Ig gene rearrangement steps are initiated in early human precursor B cell subsets and correlate with specific transcription factor expression

The role of specific transcription factors in the initiation and regulation of Ig gene rearrangements has been studied extensively in mouse models, but data on normal human precursor B cell differentiation are limited. We purified five human precursor B cell subsets and assessed and quantified their IGH, IGK, and IGL gene rearrangement patterns and gene expression profiles. Pro-B cells already massively initiate D-H-J(H) rearrangements, which are completed with V-H-DJ(H) rearrangements in pre-B-I cells. Large cycling pre-B-II cells are selected for in-frame IGH gene rearrangements.

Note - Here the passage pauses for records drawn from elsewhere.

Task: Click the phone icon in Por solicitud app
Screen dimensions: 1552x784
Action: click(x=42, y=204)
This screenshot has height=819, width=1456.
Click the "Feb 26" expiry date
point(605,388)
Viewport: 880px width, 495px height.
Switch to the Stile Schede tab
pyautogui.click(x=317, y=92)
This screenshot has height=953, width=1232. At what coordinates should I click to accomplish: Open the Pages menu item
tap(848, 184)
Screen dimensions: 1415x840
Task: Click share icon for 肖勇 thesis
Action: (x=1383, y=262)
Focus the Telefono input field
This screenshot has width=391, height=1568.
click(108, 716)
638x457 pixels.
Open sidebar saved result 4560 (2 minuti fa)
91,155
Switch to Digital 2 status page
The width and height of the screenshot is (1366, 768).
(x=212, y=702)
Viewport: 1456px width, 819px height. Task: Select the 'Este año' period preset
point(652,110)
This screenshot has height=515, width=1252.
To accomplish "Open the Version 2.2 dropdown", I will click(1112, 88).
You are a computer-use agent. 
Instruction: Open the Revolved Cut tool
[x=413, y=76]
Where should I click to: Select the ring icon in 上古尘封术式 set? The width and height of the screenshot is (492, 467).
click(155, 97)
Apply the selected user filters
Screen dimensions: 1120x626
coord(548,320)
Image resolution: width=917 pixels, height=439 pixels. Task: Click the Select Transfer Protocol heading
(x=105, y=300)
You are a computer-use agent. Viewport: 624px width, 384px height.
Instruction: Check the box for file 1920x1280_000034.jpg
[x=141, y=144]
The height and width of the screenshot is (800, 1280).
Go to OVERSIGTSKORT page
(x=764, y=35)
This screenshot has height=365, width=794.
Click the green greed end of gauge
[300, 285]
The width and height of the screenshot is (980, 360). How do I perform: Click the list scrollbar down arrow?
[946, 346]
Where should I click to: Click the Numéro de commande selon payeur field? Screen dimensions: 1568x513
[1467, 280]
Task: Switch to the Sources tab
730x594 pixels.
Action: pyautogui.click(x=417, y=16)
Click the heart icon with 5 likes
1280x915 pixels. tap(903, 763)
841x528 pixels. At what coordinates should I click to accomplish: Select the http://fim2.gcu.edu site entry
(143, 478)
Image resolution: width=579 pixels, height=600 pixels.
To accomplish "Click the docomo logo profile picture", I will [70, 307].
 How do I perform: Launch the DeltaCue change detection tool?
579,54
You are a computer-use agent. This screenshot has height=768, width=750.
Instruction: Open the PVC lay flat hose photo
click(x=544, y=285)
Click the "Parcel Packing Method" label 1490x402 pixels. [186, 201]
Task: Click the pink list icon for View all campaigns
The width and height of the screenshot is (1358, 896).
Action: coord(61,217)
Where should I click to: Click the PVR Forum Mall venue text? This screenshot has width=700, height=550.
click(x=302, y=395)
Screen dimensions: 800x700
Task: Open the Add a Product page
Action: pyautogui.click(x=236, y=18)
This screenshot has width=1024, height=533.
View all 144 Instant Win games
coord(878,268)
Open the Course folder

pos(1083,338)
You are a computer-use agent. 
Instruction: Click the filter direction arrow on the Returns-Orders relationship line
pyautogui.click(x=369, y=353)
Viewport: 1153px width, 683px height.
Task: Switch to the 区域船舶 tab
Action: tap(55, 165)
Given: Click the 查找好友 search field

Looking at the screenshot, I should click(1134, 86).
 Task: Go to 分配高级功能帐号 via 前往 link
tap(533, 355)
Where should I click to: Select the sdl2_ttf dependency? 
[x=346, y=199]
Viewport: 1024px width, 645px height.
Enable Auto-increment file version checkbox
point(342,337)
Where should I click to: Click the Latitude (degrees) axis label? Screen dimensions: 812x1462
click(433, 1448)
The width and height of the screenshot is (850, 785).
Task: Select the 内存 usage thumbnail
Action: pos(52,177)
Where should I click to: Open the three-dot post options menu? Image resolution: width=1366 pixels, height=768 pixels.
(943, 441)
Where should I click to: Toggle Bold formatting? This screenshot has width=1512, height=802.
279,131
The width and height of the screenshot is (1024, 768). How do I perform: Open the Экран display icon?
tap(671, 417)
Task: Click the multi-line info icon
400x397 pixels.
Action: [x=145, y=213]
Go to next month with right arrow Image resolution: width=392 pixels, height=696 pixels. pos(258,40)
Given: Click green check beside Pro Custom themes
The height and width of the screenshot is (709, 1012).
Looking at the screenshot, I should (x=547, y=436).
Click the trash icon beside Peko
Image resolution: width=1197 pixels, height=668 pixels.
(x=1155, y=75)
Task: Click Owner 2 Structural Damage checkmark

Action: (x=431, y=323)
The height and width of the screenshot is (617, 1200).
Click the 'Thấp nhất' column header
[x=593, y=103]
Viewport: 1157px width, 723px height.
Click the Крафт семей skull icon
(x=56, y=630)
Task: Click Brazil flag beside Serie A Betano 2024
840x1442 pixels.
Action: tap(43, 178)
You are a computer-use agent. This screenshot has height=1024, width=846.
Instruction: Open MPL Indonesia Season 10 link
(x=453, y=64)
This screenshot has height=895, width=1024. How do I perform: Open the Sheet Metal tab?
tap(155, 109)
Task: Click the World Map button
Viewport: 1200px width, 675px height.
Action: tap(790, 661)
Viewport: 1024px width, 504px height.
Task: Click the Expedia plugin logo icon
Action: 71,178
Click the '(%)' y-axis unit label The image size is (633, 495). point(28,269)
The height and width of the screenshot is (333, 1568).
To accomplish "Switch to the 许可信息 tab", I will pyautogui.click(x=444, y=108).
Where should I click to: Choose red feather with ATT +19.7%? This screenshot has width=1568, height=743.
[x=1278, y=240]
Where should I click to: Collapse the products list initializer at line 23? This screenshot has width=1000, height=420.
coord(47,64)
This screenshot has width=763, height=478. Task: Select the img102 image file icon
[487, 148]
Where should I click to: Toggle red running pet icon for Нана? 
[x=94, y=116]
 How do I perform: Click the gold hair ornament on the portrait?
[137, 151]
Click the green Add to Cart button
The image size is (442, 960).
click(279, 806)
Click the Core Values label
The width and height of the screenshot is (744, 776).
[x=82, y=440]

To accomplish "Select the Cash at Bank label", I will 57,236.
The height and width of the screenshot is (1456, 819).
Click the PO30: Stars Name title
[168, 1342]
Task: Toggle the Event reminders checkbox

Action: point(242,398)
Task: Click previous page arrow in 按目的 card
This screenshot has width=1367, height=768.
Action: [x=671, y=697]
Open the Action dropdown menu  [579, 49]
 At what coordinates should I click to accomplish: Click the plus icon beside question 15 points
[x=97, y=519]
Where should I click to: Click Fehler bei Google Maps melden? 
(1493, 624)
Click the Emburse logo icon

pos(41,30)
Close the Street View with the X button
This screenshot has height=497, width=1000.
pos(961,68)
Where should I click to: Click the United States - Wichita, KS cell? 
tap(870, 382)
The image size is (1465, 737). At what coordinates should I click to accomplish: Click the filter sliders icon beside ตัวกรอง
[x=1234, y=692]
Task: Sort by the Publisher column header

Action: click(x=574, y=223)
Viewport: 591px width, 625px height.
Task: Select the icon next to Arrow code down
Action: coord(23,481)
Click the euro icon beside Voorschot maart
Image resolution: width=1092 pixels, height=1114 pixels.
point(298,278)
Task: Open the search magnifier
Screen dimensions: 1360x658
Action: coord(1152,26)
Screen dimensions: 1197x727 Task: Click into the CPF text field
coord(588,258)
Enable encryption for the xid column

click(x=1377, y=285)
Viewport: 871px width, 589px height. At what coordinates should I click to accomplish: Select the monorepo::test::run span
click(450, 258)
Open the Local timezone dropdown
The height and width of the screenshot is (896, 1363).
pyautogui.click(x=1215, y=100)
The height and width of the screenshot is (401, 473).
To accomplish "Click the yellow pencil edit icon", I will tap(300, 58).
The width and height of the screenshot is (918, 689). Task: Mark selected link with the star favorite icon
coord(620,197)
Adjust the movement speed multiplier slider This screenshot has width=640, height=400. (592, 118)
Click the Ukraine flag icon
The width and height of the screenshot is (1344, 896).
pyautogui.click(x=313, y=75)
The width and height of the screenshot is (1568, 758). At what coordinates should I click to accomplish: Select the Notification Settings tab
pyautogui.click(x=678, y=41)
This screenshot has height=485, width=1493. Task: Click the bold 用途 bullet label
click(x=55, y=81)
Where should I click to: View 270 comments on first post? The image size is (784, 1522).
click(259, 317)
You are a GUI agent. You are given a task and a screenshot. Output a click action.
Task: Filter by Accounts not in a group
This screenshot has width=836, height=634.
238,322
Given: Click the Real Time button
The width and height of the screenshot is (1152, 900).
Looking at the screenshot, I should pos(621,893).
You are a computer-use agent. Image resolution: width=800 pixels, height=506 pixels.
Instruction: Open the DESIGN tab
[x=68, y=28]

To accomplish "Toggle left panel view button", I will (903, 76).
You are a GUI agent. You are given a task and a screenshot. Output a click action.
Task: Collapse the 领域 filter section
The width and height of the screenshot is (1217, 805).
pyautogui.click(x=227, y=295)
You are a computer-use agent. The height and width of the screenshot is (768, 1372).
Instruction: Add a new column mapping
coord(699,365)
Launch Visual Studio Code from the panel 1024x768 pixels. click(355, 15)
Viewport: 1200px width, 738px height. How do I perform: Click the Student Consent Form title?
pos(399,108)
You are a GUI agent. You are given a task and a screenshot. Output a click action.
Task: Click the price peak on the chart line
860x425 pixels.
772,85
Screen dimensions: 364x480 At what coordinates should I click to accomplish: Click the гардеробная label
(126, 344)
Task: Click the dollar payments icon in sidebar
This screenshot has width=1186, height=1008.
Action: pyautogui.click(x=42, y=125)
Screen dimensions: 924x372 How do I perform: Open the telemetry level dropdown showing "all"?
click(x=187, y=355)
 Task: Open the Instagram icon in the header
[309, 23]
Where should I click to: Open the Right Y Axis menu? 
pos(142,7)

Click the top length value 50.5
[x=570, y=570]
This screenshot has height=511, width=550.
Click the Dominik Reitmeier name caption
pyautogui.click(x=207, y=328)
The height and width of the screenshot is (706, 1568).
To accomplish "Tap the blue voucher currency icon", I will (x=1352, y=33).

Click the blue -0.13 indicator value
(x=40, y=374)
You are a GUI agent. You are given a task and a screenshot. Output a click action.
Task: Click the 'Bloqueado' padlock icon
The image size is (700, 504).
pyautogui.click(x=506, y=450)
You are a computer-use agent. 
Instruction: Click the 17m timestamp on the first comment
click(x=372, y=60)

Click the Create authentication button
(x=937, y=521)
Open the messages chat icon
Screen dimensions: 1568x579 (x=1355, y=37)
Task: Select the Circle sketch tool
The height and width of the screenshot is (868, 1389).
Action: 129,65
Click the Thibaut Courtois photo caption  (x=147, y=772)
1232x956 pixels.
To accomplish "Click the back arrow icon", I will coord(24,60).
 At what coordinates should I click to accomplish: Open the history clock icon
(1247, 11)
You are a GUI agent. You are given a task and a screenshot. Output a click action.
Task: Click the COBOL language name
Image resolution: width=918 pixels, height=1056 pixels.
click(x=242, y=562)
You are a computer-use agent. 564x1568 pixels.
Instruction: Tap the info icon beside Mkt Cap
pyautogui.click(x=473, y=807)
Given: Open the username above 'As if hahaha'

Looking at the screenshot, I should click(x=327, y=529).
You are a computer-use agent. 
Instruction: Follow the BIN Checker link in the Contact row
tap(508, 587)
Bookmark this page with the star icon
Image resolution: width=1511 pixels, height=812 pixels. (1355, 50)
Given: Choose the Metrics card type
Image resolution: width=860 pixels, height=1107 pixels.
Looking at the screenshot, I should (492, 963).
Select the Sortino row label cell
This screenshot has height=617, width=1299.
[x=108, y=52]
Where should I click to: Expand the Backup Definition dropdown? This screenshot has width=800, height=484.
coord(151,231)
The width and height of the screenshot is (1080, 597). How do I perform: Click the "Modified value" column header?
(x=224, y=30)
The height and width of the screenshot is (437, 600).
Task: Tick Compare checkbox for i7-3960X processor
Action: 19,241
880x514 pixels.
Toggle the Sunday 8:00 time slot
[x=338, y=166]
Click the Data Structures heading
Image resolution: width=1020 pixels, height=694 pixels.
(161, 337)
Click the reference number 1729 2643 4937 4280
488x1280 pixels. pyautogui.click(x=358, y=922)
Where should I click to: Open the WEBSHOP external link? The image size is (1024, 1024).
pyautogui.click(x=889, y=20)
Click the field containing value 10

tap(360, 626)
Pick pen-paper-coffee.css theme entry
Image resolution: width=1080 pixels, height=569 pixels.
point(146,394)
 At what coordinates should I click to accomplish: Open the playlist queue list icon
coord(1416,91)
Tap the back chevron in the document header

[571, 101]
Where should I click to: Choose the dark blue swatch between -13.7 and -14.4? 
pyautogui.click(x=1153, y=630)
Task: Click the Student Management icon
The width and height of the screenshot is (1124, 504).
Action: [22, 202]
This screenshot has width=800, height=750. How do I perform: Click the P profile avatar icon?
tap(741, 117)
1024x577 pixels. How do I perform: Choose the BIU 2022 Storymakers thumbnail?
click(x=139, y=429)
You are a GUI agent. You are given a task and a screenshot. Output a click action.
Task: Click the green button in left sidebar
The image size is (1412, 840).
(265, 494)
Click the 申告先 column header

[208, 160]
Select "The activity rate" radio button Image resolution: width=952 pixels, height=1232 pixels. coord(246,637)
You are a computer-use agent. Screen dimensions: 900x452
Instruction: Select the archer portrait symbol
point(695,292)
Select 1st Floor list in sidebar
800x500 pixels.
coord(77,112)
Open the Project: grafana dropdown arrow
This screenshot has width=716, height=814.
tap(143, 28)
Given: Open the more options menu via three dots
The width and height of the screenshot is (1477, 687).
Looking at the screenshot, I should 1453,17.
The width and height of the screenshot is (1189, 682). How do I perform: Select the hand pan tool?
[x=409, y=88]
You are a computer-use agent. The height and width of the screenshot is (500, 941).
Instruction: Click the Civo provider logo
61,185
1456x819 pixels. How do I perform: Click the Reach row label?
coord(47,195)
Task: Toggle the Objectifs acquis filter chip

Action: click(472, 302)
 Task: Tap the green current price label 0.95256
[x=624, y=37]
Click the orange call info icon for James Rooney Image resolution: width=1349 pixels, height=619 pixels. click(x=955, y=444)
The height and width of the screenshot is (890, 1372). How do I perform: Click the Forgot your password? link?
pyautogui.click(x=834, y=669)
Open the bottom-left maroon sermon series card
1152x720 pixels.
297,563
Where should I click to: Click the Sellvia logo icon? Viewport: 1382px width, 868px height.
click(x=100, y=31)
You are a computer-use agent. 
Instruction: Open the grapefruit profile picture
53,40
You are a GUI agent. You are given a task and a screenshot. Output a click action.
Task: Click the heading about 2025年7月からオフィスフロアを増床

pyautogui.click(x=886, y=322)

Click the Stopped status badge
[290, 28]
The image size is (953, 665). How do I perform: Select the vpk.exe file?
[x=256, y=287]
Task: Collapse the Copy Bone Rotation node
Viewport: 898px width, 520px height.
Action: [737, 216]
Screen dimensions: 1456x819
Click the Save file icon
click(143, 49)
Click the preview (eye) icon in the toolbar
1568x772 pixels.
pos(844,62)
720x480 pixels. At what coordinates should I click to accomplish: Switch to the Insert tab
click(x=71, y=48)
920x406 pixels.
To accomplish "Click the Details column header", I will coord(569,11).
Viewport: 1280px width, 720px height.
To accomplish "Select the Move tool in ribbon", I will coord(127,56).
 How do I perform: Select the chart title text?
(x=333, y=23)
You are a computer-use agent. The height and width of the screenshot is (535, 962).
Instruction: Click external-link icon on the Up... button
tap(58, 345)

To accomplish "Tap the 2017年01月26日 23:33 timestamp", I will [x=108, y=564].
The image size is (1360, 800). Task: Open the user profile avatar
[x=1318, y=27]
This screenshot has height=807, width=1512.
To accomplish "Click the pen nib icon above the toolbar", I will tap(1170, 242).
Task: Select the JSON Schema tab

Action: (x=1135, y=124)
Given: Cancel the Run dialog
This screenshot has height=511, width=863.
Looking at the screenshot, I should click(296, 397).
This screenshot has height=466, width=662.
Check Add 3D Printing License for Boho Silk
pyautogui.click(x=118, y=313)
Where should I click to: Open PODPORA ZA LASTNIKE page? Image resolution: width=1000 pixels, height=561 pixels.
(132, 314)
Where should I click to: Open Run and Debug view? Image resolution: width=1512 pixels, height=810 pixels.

The first IGK/IGL gene rearrangements were initiated in pre-B-I cells, but their frequency increased enormously in small pre-B-II cells, and in-frame selection was found in immature B cells. Transcripts of the RAG1 and RAG2 genes and earlier defined transcription factors, such as E2A, early B cell factor, E2-2, PAX5, and IRF4, were specifically up-regulated at stages undergoing Ig gene rearrangements. Based on the combined Ig gene rearrangement status and gene expression profiles of consecutive precursor B cell subsets, we identified 16 candidate genes involved in initiation and/or regulation of Ig gene rearrangements. These analyses provide new insights into early human precursor B cell differentiation steps and represent an excellent template for studies on oncogenic transformation in precursor B acute lymphoblastic leukemia and B cell differentiation blocks in primary Ab deficiencies.